» **OBJECTIVE**
Rewrite all of the data below with every "screenshot" changed to "capture" and nothing else touched. Leave the pictures out.

» **DATA SHOWN**
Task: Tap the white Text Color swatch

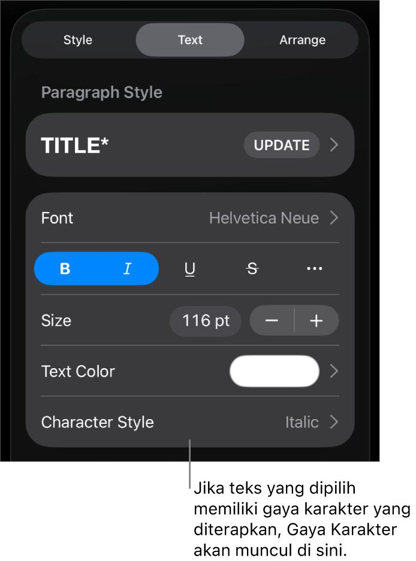Action: coord(275,371)
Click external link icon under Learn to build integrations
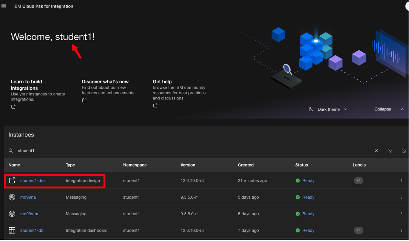 click(13, 107)
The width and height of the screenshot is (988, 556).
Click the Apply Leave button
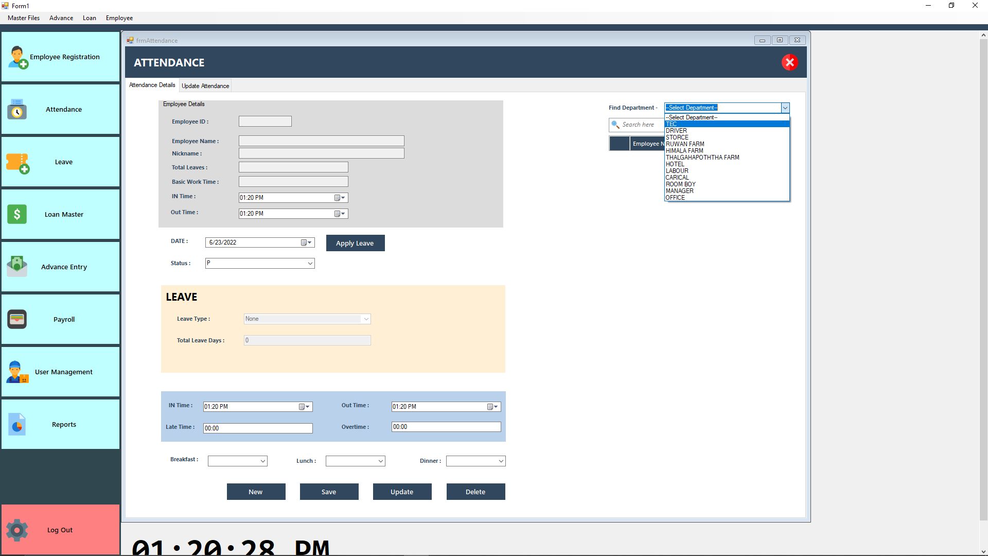355,244
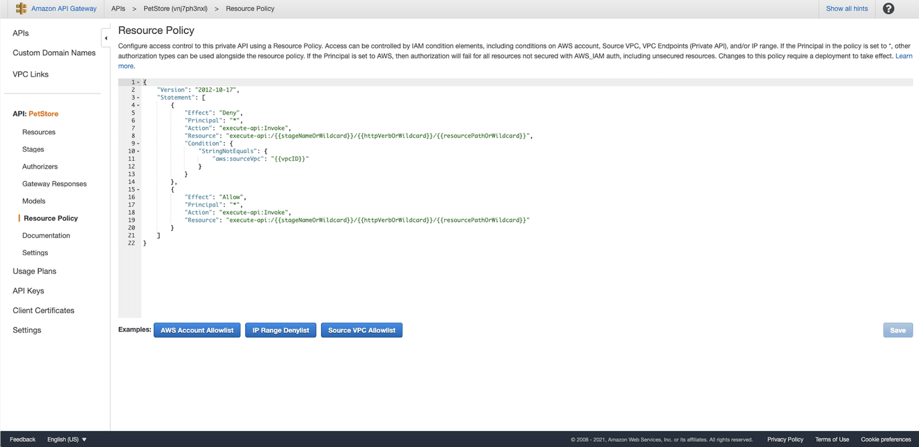Save the resource policy
919x447 pixels.
coord(898,331)
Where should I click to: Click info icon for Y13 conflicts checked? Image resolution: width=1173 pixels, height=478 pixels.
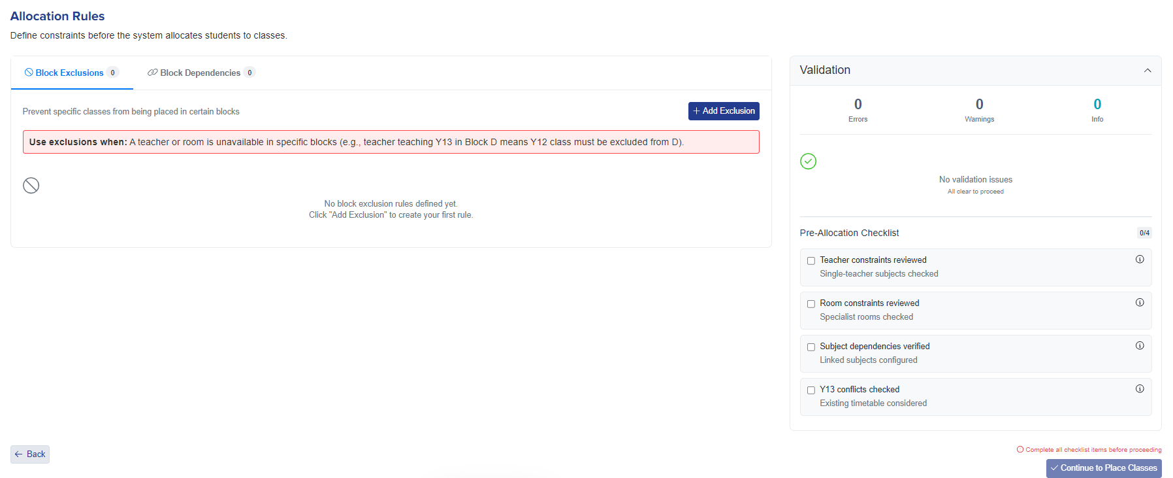click(x=1140, y=389)
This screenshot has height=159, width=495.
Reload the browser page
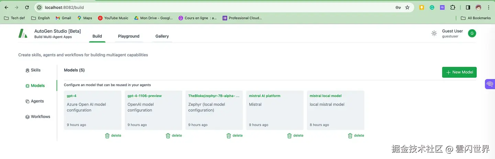click(27, 7)
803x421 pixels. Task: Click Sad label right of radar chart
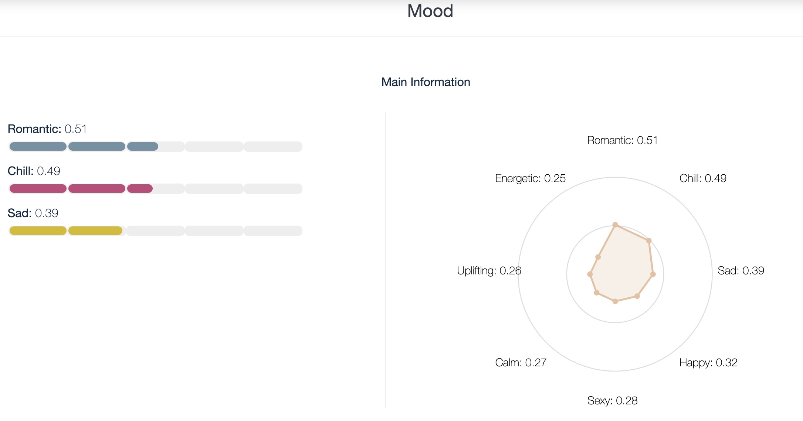[x=741, y=271]

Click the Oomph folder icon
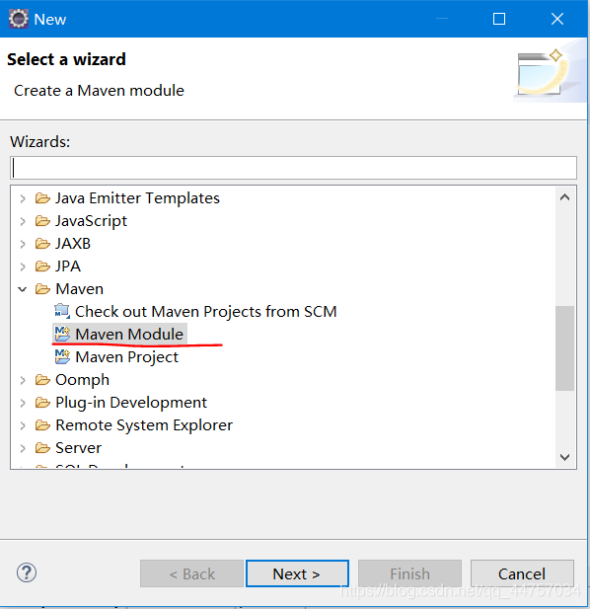[42, 379]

» **TASK SOLUTION**
Task: Tap the white Text Color swatch

Action: coord(275,371)
Click external link icon under Learn to build integrations
 click(13, 107)
The width and height of the capture is (988, 556).
Click the Apply Leave button
355,244
Save the resource policy
919x447 pixels.
coord(898,331)
Where should I click to: Click info icon for Y13 conflicts checked? Image resolution: width=1173 pixels, height=478 pixels.
click(x=1140, y=389)
This capture has height=159, width=495.
Reload the browser page
click(27, 7)
803x421 pixels. Task: Click Sad label right of radar chart
[x=741, y=271]

Click the Oomph folder icon
[42, 379]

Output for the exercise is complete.